JEWEL TOPPING | CONTRIBUTED
HOSPITAL STAY: Sarai Topping stayed in the hospital for seven weeks. As pictured, she spends her days wrapped in an Ace bandage to help her body adjust to organs that were surgically repaired to her body.

The next several months involved countless doctors’ appointments at East Carolina University’s Brody School of Medicine. Topping went into labor twice: once at seven months and again three days before her schedule C-section, but labor was stopped both times because it wasn’t just Topping who needed to be prepared for Sarai’s birth, but two teams of medical professionals, as well: one for the C-section; another for the surgery that would happen immediately after birth.

On June 4, Sarai was born in Greenville. Her mother got to touch her baby once before Sarai was whisked off to surgery.

What followed was a ton of prayers and procedures: Sarai’s intestines, stomach and liver were put back into place; a skin graft made. A second surgery would tighten that further, but it would come undone, and a third procedure did not have the intended effect: Sarai’s lung collapsed; second hole was found in her heart; she caught a staph infection in a kidney.

Fro seven weeks, Sarai was in the hospital, sedated on morphine, her mother unable to even do so much as hold her.

But had she to do it over again, Topping wouldn’t change a thing, because Sarai got better: her infection cleared up, the hole in heart closed — an occurrence the cardiologist didn’t expect to happen, Topping said.

“She’s fine,” Topping said. “She’s propped herself up, can just about crawl. She stands. She does anything the average baby does.”

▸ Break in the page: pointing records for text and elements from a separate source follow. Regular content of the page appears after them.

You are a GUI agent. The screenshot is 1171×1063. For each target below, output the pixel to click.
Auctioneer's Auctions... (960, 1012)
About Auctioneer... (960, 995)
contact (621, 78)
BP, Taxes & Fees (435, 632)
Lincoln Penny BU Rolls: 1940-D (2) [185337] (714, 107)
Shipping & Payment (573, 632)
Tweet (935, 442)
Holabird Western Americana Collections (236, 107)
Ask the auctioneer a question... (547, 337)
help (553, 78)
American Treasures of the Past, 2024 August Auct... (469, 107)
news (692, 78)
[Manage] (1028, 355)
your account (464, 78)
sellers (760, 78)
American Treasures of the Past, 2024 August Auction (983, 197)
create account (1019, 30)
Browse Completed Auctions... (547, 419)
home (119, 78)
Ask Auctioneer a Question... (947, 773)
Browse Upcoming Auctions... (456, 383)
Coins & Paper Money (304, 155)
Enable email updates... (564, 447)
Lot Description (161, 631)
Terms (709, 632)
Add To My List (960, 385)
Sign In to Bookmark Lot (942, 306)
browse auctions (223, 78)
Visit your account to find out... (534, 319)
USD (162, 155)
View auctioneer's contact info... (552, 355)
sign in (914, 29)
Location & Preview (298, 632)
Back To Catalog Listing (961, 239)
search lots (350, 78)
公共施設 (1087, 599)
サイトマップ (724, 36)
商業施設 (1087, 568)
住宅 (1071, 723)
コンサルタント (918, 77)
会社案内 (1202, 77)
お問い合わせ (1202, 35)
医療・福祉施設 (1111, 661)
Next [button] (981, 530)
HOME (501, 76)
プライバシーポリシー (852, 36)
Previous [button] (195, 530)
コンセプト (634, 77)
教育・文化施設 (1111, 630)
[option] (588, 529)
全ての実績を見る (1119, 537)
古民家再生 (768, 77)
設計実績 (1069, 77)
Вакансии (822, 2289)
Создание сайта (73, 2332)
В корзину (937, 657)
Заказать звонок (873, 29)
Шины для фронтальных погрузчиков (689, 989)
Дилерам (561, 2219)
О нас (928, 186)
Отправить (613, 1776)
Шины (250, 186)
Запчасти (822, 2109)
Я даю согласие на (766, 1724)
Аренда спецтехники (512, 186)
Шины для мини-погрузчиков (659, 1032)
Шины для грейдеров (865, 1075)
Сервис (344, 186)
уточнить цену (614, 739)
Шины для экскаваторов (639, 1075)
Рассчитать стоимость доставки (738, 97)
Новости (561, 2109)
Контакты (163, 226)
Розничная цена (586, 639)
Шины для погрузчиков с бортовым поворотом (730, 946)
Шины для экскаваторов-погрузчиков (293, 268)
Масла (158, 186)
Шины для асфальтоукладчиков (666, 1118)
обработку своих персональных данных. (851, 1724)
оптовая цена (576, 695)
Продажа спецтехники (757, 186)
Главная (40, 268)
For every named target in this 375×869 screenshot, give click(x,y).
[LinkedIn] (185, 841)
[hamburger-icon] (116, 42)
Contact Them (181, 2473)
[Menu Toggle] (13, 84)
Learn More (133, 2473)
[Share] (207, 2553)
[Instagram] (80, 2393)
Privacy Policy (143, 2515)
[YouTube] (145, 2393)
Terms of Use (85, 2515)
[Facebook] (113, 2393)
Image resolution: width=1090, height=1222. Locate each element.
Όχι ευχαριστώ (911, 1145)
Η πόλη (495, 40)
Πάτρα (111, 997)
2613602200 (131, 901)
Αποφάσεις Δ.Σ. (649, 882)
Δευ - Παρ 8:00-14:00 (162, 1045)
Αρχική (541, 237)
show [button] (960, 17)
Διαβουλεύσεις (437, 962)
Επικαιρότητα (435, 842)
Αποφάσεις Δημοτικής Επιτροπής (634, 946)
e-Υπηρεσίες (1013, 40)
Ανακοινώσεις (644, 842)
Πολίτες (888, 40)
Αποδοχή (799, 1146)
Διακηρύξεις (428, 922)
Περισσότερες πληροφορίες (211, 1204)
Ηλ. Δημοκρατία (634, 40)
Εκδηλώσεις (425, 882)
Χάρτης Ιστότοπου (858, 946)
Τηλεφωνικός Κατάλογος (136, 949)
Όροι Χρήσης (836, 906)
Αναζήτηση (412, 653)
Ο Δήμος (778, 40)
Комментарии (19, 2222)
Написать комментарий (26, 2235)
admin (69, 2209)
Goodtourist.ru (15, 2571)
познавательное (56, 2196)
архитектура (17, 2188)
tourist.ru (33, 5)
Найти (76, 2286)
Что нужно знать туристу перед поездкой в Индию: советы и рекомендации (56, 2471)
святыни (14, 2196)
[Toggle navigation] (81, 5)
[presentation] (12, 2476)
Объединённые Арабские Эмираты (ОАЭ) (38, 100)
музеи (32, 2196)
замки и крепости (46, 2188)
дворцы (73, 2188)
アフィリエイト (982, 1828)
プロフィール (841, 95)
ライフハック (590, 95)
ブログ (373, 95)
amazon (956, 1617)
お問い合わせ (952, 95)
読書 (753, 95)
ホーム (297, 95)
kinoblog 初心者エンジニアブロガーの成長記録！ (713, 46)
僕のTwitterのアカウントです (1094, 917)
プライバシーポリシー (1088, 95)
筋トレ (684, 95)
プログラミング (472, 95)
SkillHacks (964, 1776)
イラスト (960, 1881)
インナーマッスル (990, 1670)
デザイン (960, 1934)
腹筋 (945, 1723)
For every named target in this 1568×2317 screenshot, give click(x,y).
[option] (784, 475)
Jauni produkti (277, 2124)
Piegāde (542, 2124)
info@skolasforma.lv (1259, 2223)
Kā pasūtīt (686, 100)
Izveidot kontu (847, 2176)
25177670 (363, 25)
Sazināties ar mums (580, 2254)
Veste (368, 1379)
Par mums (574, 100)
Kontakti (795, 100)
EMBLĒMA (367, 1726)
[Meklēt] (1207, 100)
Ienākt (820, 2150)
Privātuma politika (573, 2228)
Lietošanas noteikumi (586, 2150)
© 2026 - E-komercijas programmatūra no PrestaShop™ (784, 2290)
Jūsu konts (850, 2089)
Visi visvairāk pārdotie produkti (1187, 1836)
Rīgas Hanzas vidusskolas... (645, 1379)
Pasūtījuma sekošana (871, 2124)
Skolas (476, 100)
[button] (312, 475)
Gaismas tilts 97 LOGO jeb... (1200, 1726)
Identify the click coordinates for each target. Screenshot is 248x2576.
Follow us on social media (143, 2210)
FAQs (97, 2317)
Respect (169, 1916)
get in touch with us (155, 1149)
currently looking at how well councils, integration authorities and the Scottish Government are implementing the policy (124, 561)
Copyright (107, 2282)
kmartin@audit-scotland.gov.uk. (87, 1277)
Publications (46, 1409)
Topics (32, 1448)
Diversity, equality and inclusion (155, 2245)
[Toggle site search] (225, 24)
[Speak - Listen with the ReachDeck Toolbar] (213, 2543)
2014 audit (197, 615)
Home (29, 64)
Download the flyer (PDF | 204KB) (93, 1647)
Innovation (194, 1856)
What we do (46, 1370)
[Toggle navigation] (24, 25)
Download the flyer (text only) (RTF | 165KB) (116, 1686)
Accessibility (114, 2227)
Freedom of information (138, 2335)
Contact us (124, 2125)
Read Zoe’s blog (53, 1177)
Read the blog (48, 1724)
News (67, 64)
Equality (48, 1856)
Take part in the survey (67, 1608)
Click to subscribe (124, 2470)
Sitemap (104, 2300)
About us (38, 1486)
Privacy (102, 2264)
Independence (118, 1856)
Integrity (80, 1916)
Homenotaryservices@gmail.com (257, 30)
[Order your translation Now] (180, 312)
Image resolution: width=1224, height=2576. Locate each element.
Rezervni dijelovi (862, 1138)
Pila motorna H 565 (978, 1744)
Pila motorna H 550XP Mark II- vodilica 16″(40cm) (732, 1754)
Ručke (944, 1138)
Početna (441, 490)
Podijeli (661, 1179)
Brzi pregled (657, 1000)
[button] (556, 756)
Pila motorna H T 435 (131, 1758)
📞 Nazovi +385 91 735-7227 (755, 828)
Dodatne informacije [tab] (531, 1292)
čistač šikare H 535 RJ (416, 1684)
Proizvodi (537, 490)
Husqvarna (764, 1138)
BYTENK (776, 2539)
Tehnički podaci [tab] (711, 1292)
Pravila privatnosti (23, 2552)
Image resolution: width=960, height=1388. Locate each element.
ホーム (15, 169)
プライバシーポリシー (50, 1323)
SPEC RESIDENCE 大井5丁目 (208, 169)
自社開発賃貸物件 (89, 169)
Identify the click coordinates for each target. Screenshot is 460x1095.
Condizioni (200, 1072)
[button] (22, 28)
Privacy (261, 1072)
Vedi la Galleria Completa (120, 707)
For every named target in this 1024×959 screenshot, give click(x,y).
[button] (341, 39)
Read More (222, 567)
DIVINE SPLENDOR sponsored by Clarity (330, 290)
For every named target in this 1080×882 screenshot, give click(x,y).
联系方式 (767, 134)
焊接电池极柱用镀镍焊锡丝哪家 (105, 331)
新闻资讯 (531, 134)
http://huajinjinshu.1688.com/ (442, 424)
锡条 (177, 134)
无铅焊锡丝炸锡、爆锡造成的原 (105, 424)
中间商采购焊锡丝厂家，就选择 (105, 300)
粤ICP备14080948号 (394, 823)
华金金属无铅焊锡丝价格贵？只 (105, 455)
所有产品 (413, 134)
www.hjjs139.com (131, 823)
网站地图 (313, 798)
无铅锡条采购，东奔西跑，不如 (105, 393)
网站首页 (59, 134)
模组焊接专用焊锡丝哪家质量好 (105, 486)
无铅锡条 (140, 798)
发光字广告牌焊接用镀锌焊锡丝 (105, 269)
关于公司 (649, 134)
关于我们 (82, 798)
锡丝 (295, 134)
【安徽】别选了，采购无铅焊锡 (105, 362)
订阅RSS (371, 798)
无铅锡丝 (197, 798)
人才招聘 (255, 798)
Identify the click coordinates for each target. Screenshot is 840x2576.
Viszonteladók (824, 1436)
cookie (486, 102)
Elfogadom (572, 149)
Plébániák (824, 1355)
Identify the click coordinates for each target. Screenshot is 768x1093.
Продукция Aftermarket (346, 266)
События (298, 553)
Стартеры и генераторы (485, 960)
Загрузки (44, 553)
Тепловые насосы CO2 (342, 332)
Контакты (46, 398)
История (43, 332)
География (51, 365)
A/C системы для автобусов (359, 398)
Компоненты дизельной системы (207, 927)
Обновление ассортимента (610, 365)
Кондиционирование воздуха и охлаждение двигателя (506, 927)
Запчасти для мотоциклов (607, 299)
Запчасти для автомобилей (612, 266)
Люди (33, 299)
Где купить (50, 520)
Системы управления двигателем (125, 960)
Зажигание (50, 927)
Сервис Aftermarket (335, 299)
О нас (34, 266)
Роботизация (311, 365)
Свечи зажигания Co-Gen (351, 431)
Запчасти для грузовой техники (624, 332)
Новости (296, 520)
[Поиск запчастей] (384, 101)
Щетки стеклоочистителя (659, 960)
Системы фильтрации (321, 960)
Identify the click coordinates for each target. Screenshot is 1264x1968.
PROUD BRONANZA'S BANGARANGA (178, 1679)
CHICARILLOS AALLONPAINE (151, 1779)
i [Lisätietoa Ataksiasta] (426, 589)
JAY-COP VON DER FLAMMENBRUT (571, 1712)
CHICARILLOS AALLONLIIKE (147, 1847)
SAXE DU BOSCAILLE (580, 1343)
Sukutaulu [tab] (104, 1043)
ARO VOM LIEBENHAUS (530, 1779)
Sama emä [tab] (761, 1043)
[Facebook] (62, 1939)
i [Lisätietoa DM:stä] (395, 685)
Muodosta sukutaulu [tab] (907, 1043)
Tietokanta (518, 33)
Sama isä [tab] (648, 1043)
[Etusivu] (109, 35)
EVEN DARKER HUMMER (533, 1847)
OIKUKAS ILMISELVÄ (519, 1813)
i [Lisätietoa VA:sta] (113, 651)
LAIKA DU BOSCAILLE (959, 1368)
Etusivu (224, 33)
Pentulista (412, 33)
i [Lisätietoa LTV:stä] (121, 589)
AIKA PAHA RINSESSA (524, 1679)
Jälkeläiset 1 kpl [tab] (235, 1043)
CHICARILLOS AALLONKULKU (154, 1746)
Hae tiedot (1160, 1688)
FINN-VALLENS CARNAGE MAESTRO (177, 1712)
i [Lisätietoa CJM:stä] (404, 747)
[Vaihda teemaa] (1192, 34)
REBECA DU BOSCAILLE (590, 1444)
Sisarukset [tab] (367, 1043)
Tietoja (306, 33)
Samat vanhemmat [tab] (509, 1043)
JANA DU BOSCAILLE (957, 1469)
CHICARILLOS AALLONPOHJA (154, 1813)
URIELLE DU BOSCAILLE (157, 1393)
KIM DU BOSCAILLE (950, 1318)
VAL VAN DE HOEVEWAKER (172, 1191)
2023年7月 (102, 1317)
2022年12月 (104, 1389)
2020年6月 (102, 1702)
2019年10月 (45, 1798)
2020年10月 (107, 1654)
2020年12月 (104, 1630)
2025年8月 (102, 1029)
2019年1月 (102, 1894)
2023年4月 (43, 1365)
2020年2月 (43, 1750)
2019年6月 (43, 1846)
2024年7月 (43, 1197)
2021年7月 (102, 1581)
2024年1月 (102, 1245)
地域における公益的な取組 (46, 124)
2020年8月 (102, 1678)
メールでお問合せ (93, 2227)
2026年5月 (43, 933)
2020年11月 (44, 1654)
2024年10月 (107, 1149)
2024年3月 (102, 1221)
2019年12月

Every day, Topping wraps an Ace bandage around her baby’s abdomen to keep pressure on the intestines until Sarai can have one more surgery to knit together the muscles of the abdomen that have not developed. During the surgery, Sarai will also have a belly button made for her — a cosmetic procedure. She didn’t have one because in utero, the umbilical cord was attached to the omphalocele, Topping said.

With January named National Birth Defect Month and Jan. 31, National Omphalocele Awareness Day, Topping said it was important for people to be aware of the issue.

While only one out of 5,000 babies born in the U.S. each year is born with an omphalocele, the risk of additional birth defects is heightened — but not in every case, as illustrated by Sarai.

“There’s a whole community out there. It’s not narrowed down to race or a certain location. And the more new mothers I talk to, the more I hear that early termination was the first option (offered). … That should not be the first choice. She’s an example of how good things can be,” Topping said. “I can’t imagine not having her, knowing that she could have had a chance.”